Tenaga medis yang dikirim oleh PBB telah menemukan sumber epidemic tersebut, yaitu penggunaan sumber air konsumsi dari sungai yang telah tercemar baksil kolera. Ide dan gagasan untuk menelibatkan Badan PBB untuk menanggulangi wabah kolera tersebut berasal dari Renaud Piarroux ahli Epidemi dari Perancis.

Sekjen PBB Ban Ki Moon telah dilibatkan dalam penanganan wabah ini dan segera melaukakan investigasi independent mengenai penyebab wabah kolera tersebut. Para aktifis Nasionalis Haiti guna keperluan investigasi tersebut telah ditugasi untuk meredam kemarahan sebagian kelompok yang marah terhadap aktifitas Badan Perdamaian PBB (Minustah). Hal ini disebabkan timbulnya aktifitas untuk menentang badan dunia tersebut.

Saat itu Haiti memang dilanda kekacauan social dan politik . Oleh karena itu diharapkan dengan kerjasama antara masyarakat Haiti dan Badan Perdamaian PBB prbdaan pandangan yang saling tumpang tindih di Negara Haiti bisa diredam. Meski sebagian pengamat telah menyangsikan keberhasilan perdamaian tersebut.

• Sambutan Dingin

Sebagian rakyat Haiti telah menyambut dingin kehadiran PBB tersebut dan mengolok oloknya dengan sebutan "Touristah" – sebuah sebutan antagonis untuk Minustah. Tetapi untuk memberikan penghargaan terhadap Badan Dunia tersebut, sesuai dengan subatansi Konstitusi Haiti otoritas telah menyatakan bahwa perdamaian yang diharapkan di Haiti selama ini bergantung pada dua kekuatan besar, yaitu militer dan politisi.Oleh karena itu dua kekuatan besar inilah yang harus menciptakan perdamaian. Tetapi untuk menjamin perdamaian yang terpuruk badan duniapun sebenarnya harus dihadirkan, demikian pendapat para pengamat dari luar negeri.
Minustah sebenarnya telah bertugas sejak 2004 lalu, tetapi mereka hingga kini masih berjuang menegakan perdamaian dan stabilitas.Hal ini disebabkan mereka masih terkendaa sikap rakyat Haiti yang belum menerima kekauatan pendamai dari luar negeri.

Sementara itu para petugas PBB menyatakan bahwa kebekuan sikap sebagian kelompok politik menyebabkan masyarakat Haiti seperti hidup dalam penjara.
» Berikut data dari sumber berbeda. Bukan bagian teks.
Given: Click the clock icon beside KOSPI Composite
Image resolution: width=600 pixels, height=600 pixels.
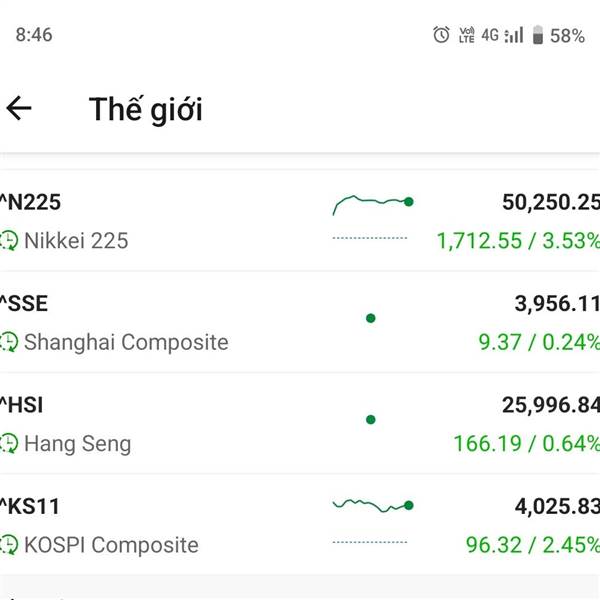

Padahal banyak donator dari luar negeri menghimbau penguasa di Haiti agar bersama sama menciptakan perdamaian dan melakukan kerjasama yang baik untuk menegakan kemanusiaan di negeri itu.
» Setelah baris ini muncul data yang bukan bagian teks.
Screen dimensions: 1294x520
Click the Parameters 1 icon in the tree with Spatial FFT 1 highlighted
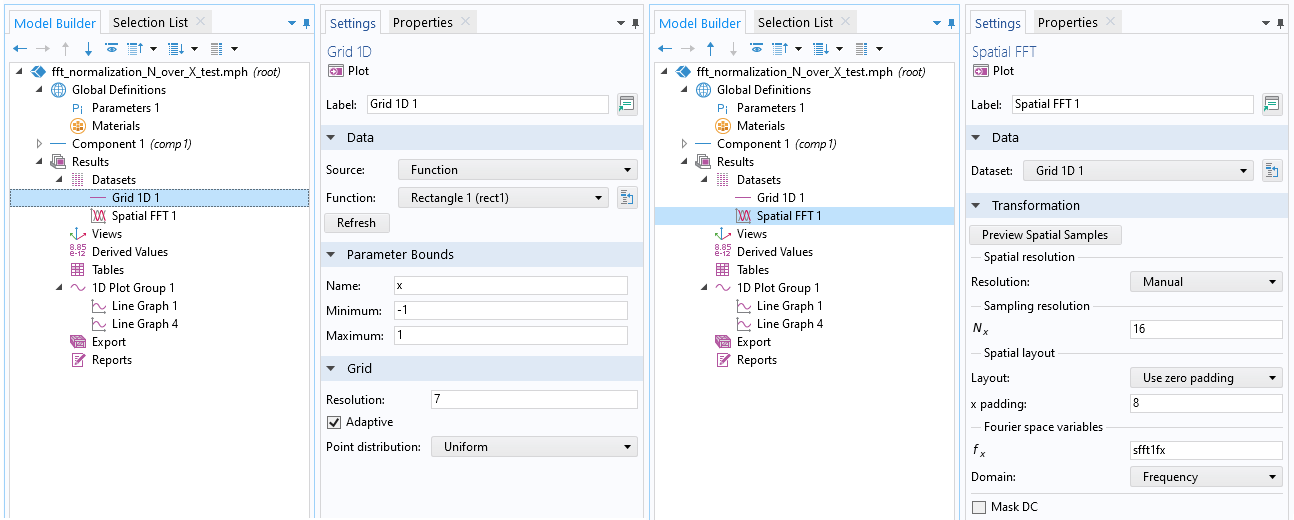coord(723,108)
Mr. Seitenfus salah satu anggota parlemen negri itu menyatakan ketidaksetujuanya bila Haiti diperlakukan sewenang wenang oleh penguasa, dan akibat pernyataan tersebut kini dia dinonaktifkan dari OAS (Parlemen Haiti).

• Election fiasco (Pemilu Presiden)

Untuk negeri yang lama terpuruk itu, Pemilihan presiden dan anggota dewan sebenarnya adalah sebuah nafas segar dan sebuah harapan baru. Tetapi langkah ini semakin membuat pertikaian baru, padahal pemilu ibarat mereka hanya berkorban hanya satu menit tetapi diteruskan dengan perdamaian berbulan bulan.

Tetapi kenyataan berbeda jauh karena para politisi tidak memiliki rasa tanggung jawab Politicians are not fulfilling their responsibilities. Kasus korupsi terus saja terjadi hingga pemilu 28 Nopember 2010. Banyak para tenaga pemilu yang diintimidasi oleh mereka yang menentang pemilu.

Tetapi dengan adanya keterlibatan badan dunia yang menjamin kemampuan tugas dan tanggung jawabnya pemilu tersebut berhasil dilaksananakan.
But international bodies who oversaw the vote - notably the OAS - have their share of responsibility in this fiasco.
"We saw the international community flout democracy and support an electoral farce to promote the catastrophic political status quo that serves its cause," says one student at Port-au-Prince university, reflecting the majority view among Haiti's educated young.

• Haus Kekuasaan

Haiti telah menderita penyakit komplikasi yang menjadikan tidak adanya rasa tanggung jawab diantara rakyat dan pemimpinya dan upaya perdamaian untuk rakyat di masa depan.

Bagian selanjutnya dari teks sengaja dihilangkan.